Monolaurin is a vegetable fatty acid present in coconut oil and in high concentrations in breast milk. They first discover the presence of monolaurin in breast milk in a scientific study of infants’ strong defenses against viruses.
Monolaurin as antibiotic, antiviral and other benefits
Monolauric acid was discovered to attack harmful organisms such as viruses, bacteria, fungi and parasites.
This happens because monolauric acid renders the body’s internal environment unsuitable for the survival of these organisms. Viruses carry a layer of fat around them that protects them against the human immune system. Monolauric acid dissolves this layer of fat so that the human immune system can recognize and eliminate the virus.
The researchers hope that monolaurin could one day be used to develop a new antibiotic or antiviral drug that is effective against a broad spectrum of microbes.
Monolaurin side effects: Is Monolaurin safe?
So far, all attempts to find an effective drug against viruses have been unsuccessful. These drugs can attack body tissue at the same time. There are antibiotics for bacteria that you know are effective, but they also affect the good bacteria.
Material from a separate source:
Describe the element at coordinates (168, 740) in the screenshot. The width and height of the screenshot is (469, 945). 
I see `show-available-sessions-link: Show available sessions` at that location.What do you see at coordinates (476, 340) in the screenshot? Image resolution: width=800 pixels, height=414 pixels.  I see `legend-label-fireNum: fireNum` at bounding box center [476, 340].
Thus, it presents no monolaurin side effects for individuals who are not sensitive to coconut products.
How can Monolaurin be used?
Monolaurin is a by-product of coconut fat. Coconut oil and particular coconut products hold about 50 percent lauric acid. It is many times more effective compared to lauric acid at killing bacteria and viruses. Lauric acid can be absorbed from coconut oil and the body converts it to monolaurin. A dietary supplement is therefore an excellent way to achieve a therapeutic dose.
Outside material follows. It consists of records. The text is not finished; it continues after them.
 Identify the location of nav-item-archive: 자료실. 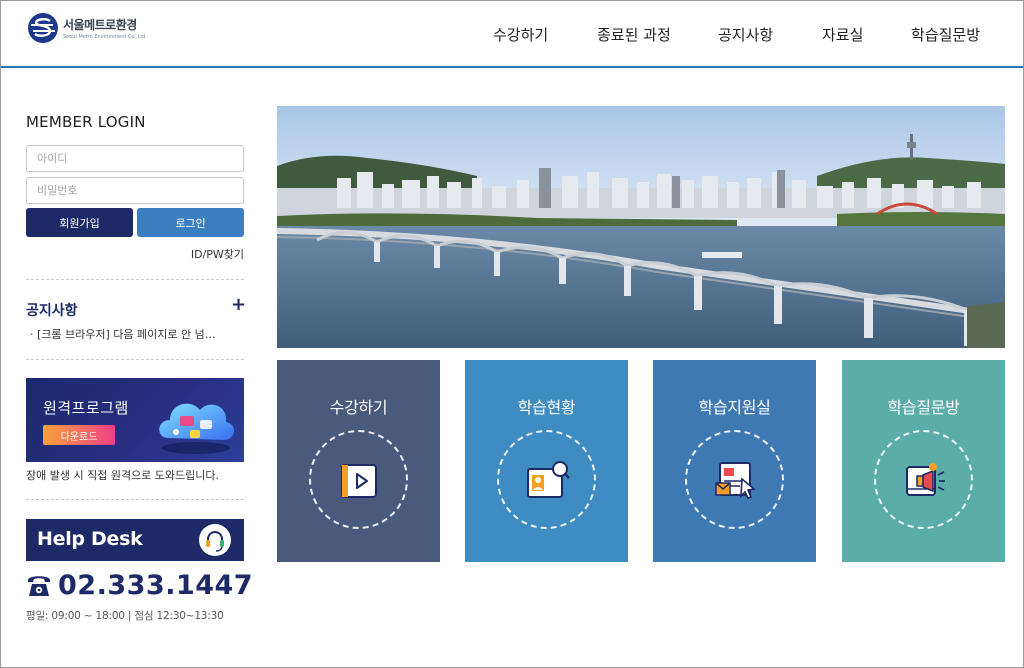
(842, 34).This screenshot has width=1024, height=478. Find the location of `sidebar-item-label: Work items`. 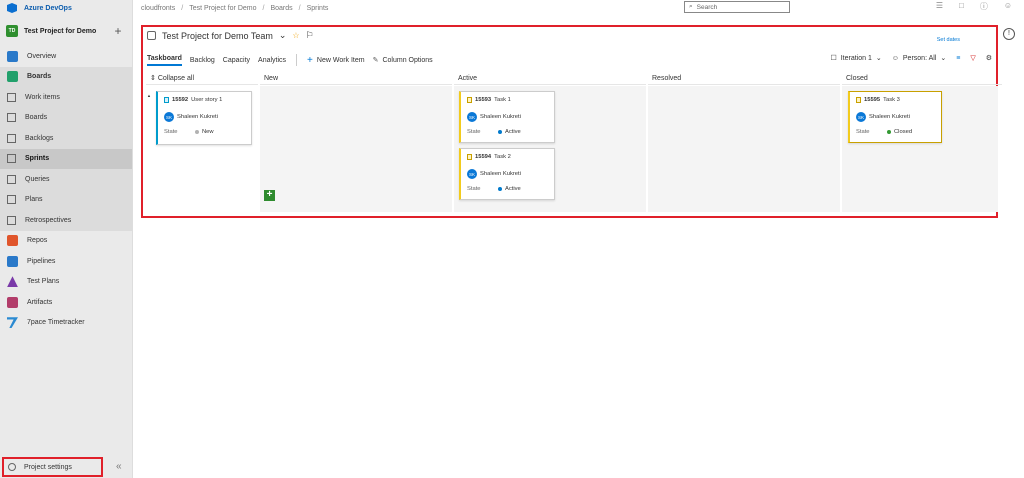

sidebar-item-label: Work items is located at coordinates (42, 97).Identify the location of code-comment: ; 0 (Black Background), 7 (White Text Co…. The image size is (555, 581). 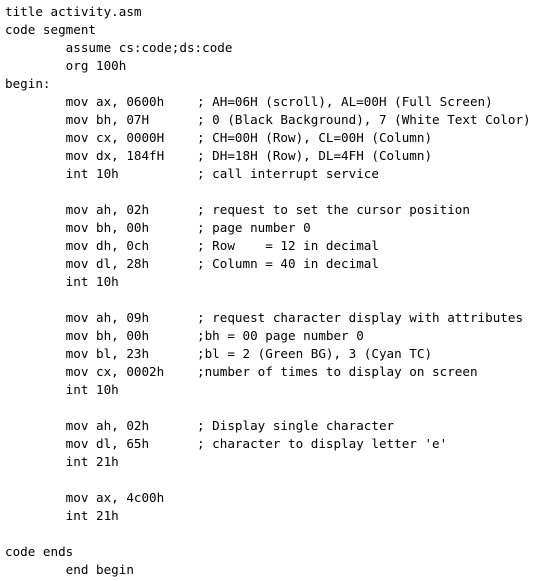
(364, 120).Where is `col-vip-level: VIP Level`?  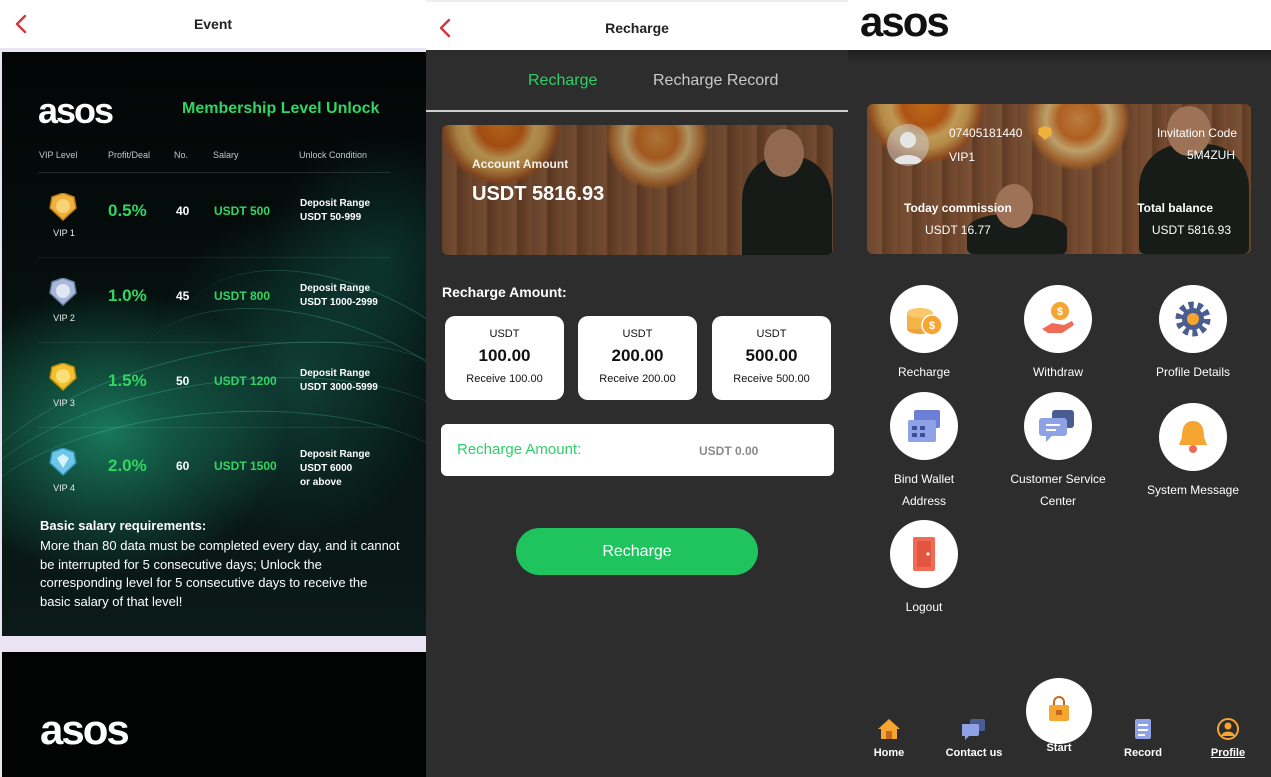 col-vip-level: VIP Level is located at coordinates (58, 155).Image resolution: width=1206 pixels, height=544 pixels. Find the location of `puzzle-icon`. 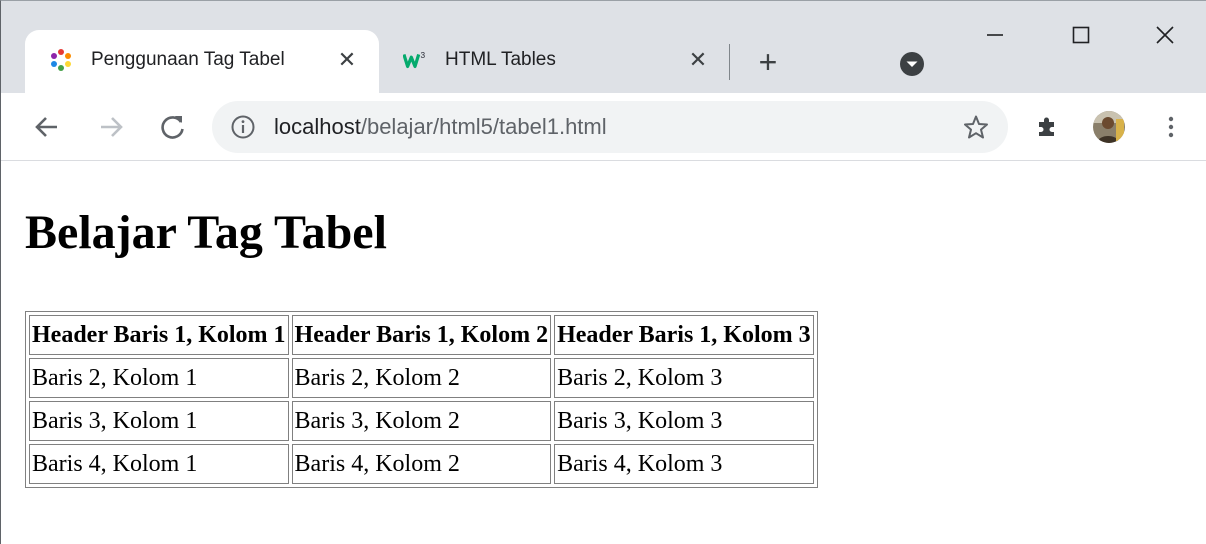

puzzle-icon is located at coordinates (1046, 126).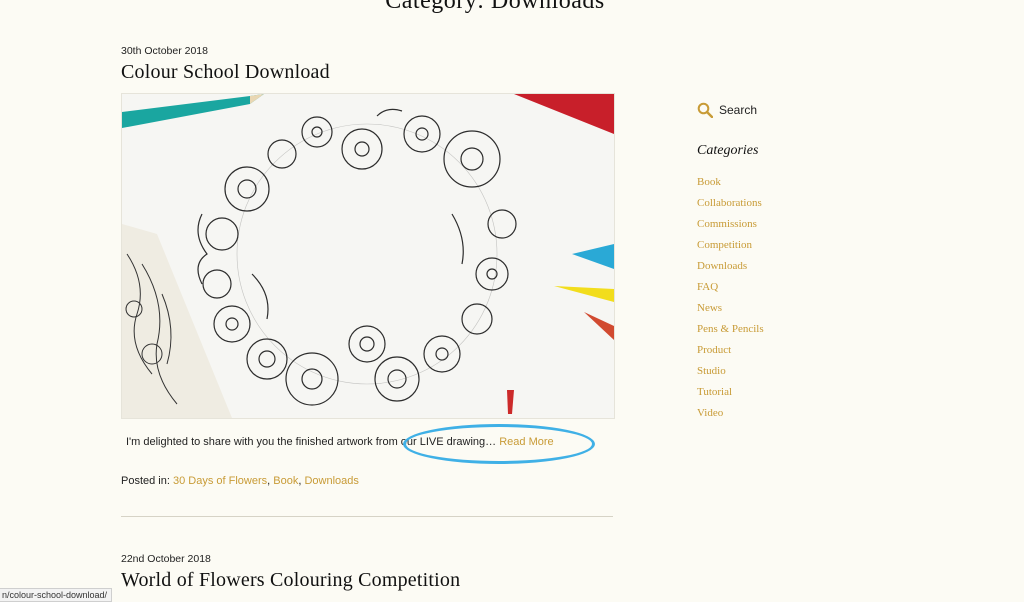  Describe the element at coordinates (367, 72) in the screenshot. I see `post-title-link: Colour School Download` at that location.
Best in combination with vitamin C
It is advisable to always use a good vitamin C supplement at the same time as monolaurin. Monolaurin makes the pathogen suitable for excretion by the body, but the immune system must then be in top form. It is advisable to take vitamin C, which combines very well with the action of monolaurin. When using liposomal vitamin C, you can take a higher dose without causing hypersensitivity reactions in the intestine.
External use of monolauric acid
Due to its antibacterial effect, monolauric acid is also suitable for use on the skin. Therefore, manufacturers can use it in creams against acne, infections and fungal diseases. It also nourishes and moisturizes the skin.
In addition, when taken internally, monolaurin has anti-inflammatory properties and is used by the body to make “healthy cholesterol.”